Por el otro, el trío de Camilo Castaldi, Tata Bigorra y Toly Ramírez, que confirmó al diario El Mercurio que la banda arreglará el asunto en tribunales, pues "lo que Cristián está pidiendo, no se lo podemos dar". Subterráneamente, lo que Moraga busca —según Castaldi— es que el grupo se disuelva y sus músicos continúen trabajando en un proyecto totalmente nuevo. "Los Tetas sin Camilo o sin mí, no son Los Tetas", confirmó Cee Funk al matutino.
"La verdad es que Los Tetas hace rato deberían estar descansando". Por mientras, el trío de Castaldi, Bigorra y Ramírez no piensa dejar de trabajar. Hasta que el asunto no se aclare, se presentan bajo el nombre T-Funk, un combo al cual se ha integrado el primer bajista de Los Tetas, Rulo, y Bitman (Bitman & Roban) como invitados. La banda porfía en que este año sacará un nuevo disco, a como dé lugar.
"La envidia está matando a Los Tetas.
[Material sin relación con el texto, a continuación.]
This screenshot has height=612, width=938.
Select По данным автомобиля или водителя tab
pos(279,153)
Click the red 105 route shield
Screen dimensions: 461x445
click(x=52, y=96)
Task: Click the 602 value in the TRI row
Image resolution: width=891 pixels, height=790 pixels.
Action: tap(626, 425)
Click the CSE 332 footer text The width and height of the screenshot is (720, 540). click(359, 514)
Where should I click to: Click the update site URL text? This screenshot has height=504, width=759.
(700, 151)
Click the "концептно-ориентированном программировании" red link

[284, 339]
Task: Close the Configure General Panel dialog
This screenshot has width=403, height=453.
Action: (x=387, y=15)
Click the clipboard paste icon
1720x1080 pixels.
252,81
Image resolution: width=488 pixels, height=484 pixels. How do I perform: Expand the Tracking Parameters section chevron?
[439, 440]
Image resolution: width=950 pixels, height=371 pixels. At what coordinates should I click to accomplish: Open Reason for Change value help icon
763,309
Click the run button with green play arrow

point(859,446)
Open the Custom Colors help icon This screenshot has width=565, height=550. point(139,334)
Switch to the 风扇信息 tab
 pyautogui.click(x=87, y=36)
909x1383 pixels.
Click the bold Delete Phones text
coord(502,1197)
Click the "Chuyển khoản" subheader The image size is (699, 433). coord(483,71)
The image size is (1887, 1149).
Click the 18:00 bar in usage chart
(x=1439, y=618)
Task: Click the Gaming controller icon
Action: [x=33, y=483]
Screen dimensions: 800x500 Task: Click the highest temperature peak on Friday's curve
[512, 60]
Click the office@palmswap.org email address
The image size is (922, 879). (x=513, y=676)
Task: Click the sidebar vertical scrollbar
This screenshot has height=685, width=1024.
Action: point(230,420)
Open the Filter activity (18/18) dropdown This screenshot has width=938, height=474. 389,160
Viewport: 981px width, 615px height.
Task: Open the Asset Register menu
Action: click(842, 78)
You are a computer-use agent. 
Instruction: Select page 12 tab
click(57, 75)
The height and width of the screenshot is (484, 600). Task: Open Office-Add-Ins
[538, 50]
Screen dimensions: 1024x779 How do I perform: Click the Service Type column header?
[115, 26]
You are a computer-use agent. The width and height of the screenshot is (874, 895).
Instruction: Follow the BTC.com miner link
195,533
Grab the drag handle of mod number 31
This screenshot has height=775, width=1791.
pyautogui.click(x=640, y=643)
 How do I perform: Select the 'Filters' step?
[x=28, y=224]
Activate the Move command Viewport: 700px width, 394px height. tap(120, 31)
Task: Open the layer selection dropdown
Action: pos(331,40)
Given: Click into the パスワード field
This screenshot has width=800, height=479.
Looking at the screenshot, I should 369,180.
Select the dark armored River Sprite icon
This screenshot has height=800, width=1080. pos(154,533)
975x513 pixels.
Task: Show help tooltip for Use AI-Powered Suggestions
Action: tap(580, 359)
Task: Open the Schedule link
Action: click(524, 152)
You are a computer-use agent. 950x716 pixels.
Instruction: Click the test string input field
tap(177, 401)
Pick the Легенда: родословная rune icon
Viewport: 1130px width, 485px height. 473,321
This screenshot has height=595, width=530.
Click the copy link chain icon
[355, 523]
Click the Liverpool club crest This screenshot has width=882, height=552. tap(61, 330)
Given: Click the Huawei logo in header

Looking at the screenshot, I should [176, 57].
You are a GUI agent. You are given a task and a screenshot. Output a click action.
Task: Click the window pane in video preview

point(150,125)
No hemos sido mala onda en ningún momento, pero no se pueden hacer acusaciones de este tipo todo el tiempo: que tú me tienes esto o lo otro.Si hay un barco y se va un marinero, no se tiene por qué hundir", sostiene Castaldi También en su debut solista trabaja el hombre del conflicto, Cee Funk.